QUOTED PASSAGE -

==========

On a Linux system, the following must be true for a normally-installed
LDM to dump a corefile:

    1.  "ulimit -c" must return a non-zero value (preferably "unlimited")

    2.  The file "/proc/sys/kernel/suid_dumpable" must contain a "2".

> the downstream machines have this message in their ldmd.log

> NOTICE: requester6.c:447; ldm_clnt.c:310: nullproc_6 failure to
> eldmf1.fsl.no aa.gov; ldm_clnt.c:145: RPC: Timed out

The above means that a downstream LDM-6 process sent a NULLPROC message
to an upstream LDM-6 but the reply from the upstream LDM-6 timed-out.
An obvious candidate is that the upstream LDM lacks an ALLOW entry for 
the downstream host in the upstream LDM's configuration-file.

What does the following command return when executed on the downstream
host?

    /usr/sbin/rpcinfo -n 388 -t eldmf1.fsl.no aa.gov 300029 6

This command bypasses the LDM on the downstream host, completely and
should indicate that the LDM on the upstream host is available, e.g.,

    $ /usr/sbin/rpcinfo -n 388 -t oliver.unidata.ucar.edu 300029 6
    program 300029 version 6 ready and waiting

If it fails, then is there anything corresponding to the connection
attempt in the logfile of the upstream LDM?

==========

REQUEST A -
Condense the paragraph of the LDM troubleshooting reply that begins "The above means that" into two shorter sentences, keeping its main facts.
REQUEST B -
Reproduce the LDM troubleshooting reply word for word, from "This command bypasses" up to and including "the upstream LDM?".

PROVIDED DATA -
==========

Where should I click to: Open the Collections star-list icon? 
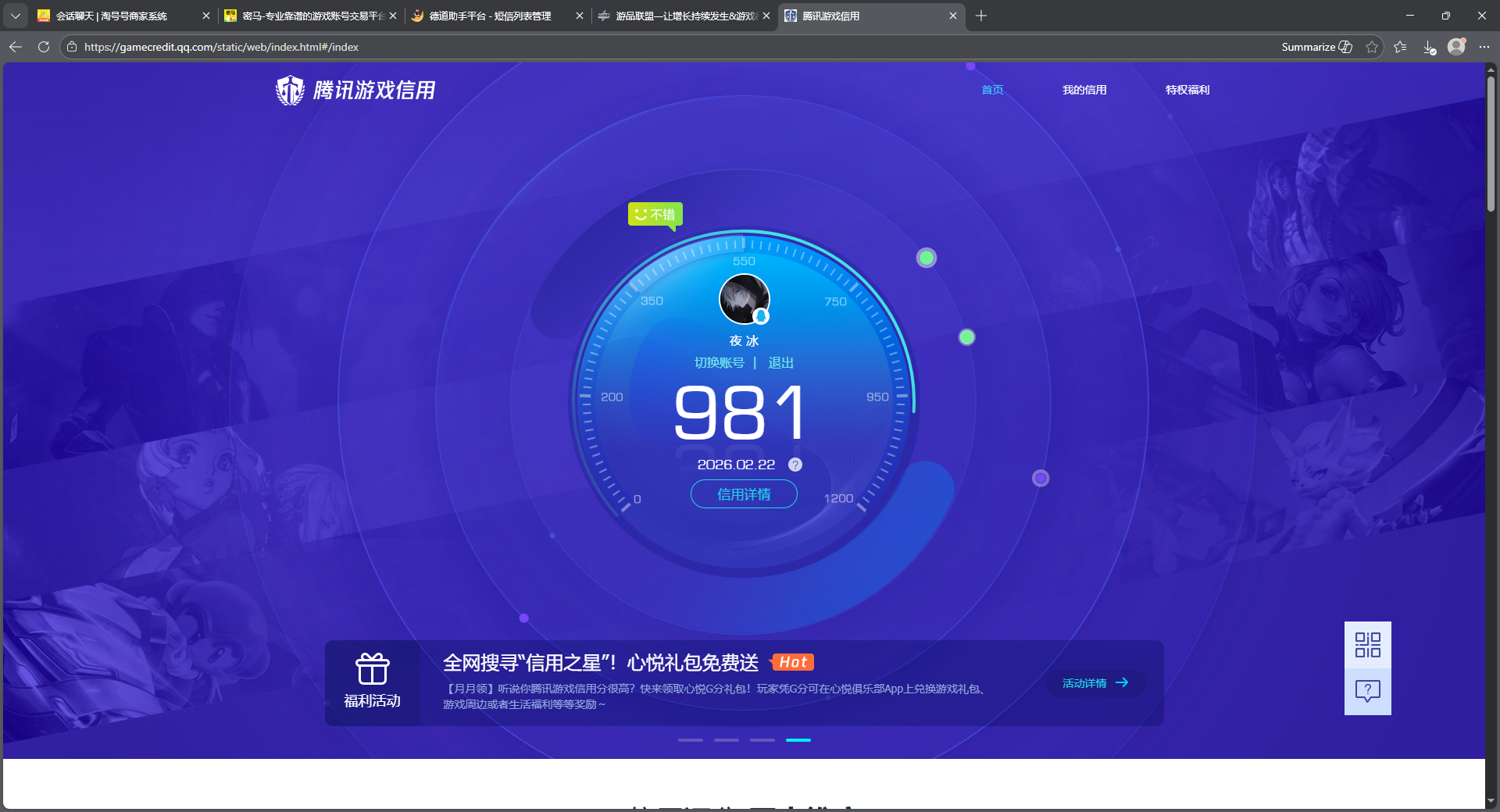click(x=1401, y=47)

==========

CORRECT RESULT A -
A downstream LDM-6 process sent a NULLPROC message to an upstream LDM-6, but the upstream's reply timed out. A likely cause is that the upstream LDM's configuration file has no ALLOW entry for the downstream host.

CORRECT RESULT B -
This command bypasses the LDM on the downstream host, completely and
should indicate that the LDM on the upstream host is available, e.g.,

    $ /usr/sbin/rpcinfo -n 388 -t oliver.unidata.ucar.edu 300029 6
    program 300029 version 6 ready and waiting

If it fails, then is there anything corresponding to the connection
attempt in the logfile of the upstream LDM?